JAKARTA, REPORTER, ID-DKI Jakarta merupakan wilayah hilir dari 13 sungai yang bermuara di Teluk Jakarta. Tak mengherankan bila nama-nama kampung, kelurahan, bahkan kecamatan di Ibu Kota ini berawal dengan Ci yang berarti air atau sungai seperti Cililitan dan Cilincing, dan banyak pula didahului dengan kata Rawa dan Pulo seperti Rawamangun, Rawabuaya, Pulogadung dan Pulomas.
Namun banyak pula yang tidak mengacu pada keduanya melainkan berdasarkan sejarah awal banyaknya warga dari suku bangsa yang tinggal berkelompok di situ.

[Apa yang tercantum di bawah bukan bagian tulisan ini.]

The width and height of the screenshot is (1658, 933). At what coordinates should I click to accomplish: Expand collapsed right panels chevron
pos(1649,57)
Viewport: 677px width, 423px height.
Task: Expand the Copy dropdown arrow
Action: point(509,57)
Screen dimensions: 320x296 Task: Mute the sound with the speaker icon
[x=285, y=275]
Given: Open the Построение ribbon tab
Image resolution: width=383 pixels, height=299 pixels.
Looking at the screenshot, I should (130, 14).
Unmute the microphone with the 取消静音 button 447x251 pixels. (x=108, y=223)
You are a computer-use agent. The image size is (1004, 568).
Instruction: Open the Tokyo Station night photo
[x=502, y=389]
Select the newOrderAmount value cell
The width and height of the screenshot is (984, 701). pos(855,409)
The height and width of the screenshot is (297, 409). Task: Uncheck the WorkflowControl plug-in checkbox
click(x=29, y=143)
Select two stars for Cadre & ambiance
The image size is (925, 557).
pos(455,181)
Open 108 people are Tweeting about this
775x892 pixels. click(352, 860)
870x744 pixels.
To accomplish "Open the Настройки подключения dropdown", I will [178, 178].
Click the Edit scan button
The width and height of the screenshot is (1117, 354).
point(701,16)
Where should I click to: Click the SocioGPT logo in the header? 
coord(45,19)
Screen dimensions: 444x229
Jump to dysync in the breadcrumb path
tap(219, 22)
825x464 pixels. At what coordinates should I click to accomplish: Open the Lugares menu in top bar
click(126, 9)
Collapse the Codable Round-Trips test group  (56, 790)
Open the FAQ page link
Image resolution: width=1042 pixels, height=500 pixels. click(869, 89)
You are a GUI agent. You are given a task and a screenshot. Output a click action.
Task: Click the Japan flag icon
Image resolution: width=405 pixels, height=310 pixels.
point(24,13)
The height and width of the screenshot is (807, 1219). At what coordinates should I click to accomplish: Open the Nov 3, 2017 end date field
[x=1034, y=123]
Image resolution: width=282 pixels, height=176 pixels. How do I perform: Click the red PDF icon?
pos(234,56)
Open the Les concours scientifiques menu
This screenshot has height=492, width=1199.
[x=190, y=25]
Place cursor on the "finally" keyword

Salah satunya adalah Kampung Makasar yang kemudian menjadi Kelurahan Makasar di Jakarta Timur.
“Nama kelurahannya memang Makasar, tetapi banyak etnis Betawi yang tinggal di sini,” kata Lurah Makasar Arroyantoro pekan lalu.
Hal itu dibenarkan beberapa warga Kelurahan Makasar masing masing Nurul Hidayati (47) dan Gunawan Iyas (45) yang tinggal di RT 002/07 serta Santoso bin Saimih yang tinggal di RT 001/04 Kelurahan Makasar.
Namun sebenarnya kakak beradik Nurul Hidayati dan Gunawan Iyas itu memang keturunan Makasar dari kakek buyutnya pihak bapak mereka.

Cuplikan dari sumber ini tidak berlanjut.